Exercise requirements: Reproduce verbatim the lines of the material below, starting at the line with "Task: Click the info" and ending at the line with "Task: Open the Transfers tab", both inclusive; skip the rest.

The data:
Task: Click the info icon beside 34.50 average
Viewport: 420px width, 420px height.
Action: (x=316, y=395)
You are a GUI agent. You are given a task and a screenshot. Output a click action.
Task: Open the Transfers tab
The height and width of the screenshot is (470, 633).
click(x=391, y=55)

--

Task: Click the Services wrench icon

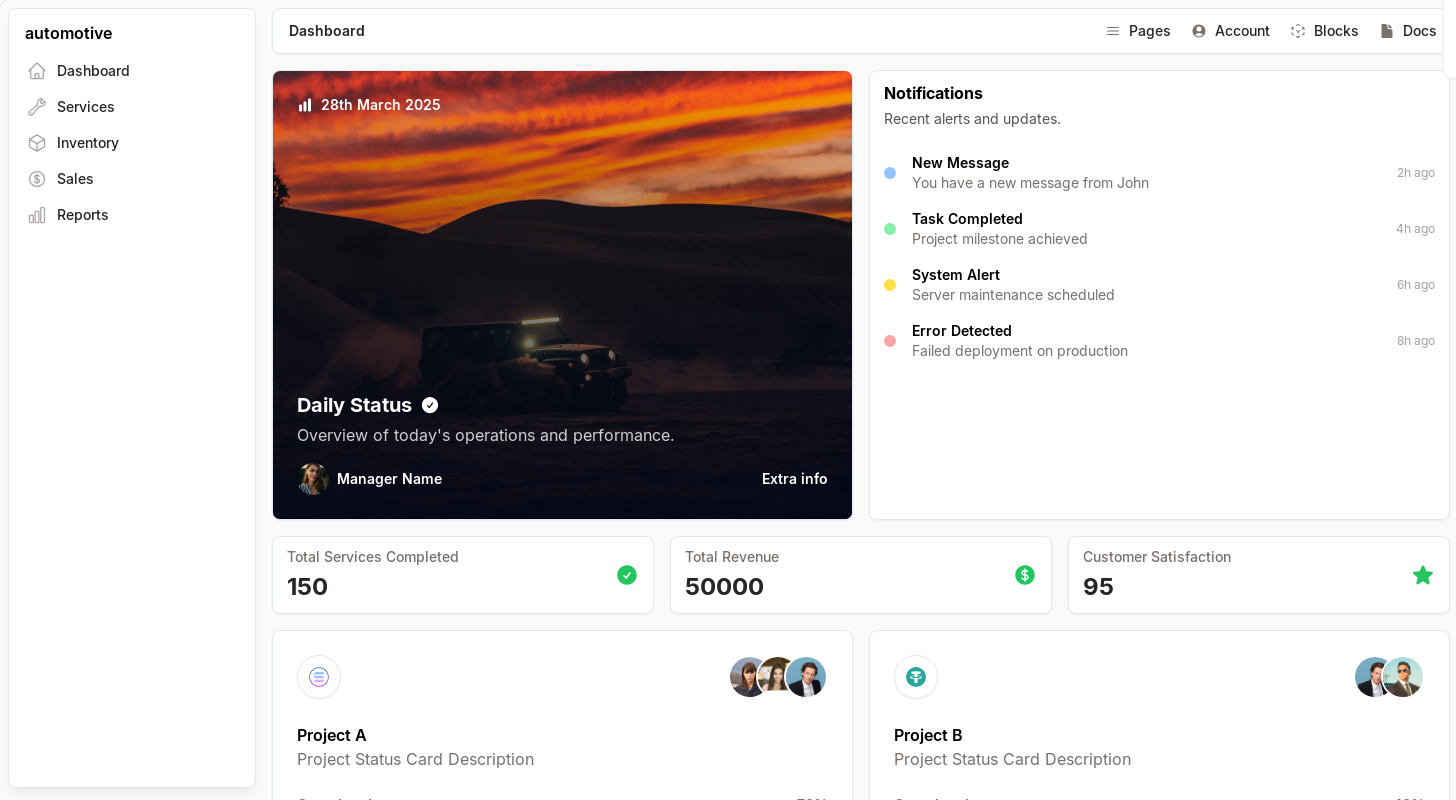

...

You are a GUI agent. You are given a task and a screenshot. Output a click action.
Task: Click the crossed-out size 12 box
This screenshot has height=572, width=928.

Response:
Task: Click the info icon beside 34.50 average
Viewport: 420px width, 420px height.
Action: (x=316, y=395)
You are a GUI agent. You are given a task and a screenshot. Output a click action.
Task: Open the Transfers tab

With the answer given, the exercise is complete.